The general classifications by property value include:
- Less than $100 — Second degree misdemeanor offense of petit theft of the second degree punishable by up to 60 days in jail and/or a fine of up to $500
- $100 or more, but less than $300 — Second degree misdemeanor offense of petit theft of the second degree punishable by up to one year in jail and/or a fine of up to $1,000
- $300 or more, but less than $20,000 — Third degree felony offense of grand theft of the third degree punishable by up to five years in prison and/or a fine of up to $5,000
- $20,000 or more, but less than $100,000 — Second degree felony offense of grand theft in the second degree punishable by up to 15 years in prison and/or a fine of up to $10,000
- $100,000 or more — First degree felony offense of grand theft in the first degree punishable by up to 30 years in prison and/or a fine of up to $10,000
Under Florida Statute § 812.015(8), retail theft can also be a third degree felony if the value of the property allegedly stolen is $300 or more and the alleged offender:
- Coordinates the activities of one or more individuals in committing the offense, in which case the amount of each individual theft is aggregated to determine the value of the property stolen
- Commits theft from more than one location within a 48-hour period, in which case the amount of each individual theft is aggregated to determine the value of the property stolen
- Acts in concert with one or more other individuals within one or more establishments to distract the merchant, merchant’s employee, or law enforcement officer in order to carry out the offense, or acts in other ways to coordinate efforts to carry out the offense
- Commits the offense through the purchase of merchandise in a package or box that contains merchandise other than, or in addition to, the merchandise purported to be contained in the package or box
If the alleged offender has been previously convicted of one of the offenses listed above or coordinates the activities of one or more persons in committing the offense of retail theft where the stolen property has a value in excess of $3,000, the crime is a second degree felony.

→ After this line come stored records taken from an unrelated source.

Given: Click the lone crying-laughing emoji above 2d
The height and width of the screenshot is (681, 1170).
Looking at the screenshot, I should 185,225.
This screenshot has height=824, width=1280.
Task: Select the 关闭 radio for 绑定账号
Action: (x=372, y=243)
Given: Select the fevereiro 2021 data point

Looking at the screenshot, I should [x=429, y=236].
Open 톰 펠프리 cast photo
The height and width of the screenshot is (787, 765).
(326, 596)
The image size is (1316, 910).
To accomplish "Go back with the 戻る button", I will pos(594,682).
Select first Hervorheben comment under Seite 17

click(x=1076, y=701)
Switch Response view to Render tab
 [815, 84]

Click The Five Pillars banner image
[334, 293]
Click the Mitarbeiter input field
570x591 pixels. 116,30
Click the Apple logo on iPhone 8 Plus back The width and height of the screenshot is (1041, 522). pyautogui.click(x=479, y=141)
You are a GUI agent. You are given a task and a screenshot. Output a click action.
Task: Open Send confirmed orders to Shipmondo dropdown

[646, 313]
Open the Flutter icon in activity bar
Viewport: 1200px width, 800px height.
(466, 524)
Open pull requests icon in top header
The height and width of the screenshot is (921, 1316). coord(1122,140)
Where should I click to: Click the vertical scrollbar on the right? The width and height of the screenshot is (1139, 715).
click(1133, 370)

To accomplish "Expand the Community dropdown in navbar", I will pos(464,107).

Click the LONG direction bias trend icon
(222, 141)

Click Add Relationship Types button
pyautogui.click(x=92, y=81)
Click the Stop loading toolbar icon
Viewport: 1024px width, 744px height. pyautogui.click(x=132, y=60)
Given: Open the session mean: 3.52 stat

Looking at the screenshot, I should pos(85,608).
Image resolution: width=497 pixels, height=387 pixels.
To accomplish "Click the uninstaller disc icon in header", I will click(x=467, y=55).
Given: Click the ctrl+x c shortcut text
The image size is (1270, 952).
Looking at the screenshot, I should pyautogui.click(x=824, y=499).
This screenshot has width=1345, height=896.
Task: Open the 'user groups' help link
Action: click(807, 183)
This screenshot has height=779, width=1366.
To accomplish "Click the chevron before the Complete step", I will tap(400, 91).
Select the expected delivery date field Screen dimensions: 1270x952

Civil Retail Theft Penalties
In addition to criminal charges for shoplifting, alleged offenders can also be subject to civil claims by retail establishments. Florida Statute § 772.11 establishes that any people who prove “by clear and convincing evidence” that they have been injured in any fashion by theft crimes have causes of action for threefold the actual damages sustained and, in any such actions, are entitled to minimum damages in the amount of $200, and reasonable attorney’s fees and court costs in the trial and appellate courts.
While the property allegedly stolen in most shoplifting cases is recovered and returned to merchants, thus leading to no actual monetary damages, some establishments may turn the alleged offender’s information over to third-party law firms that then send the alleged offenders civil demand letters seeking payment of damages. The letters will typically state that failure to pay the damages will result in the firm filing a civil lawsuit.
Many people are understandably concerned about the language in these letters and the possible financial penalties, but the truth is that alleged offenders are rarely (if ever) actually sued in shoplifting cases. An experienced criminal defense attorney can contact the agency behind these letters and put an end to these communications.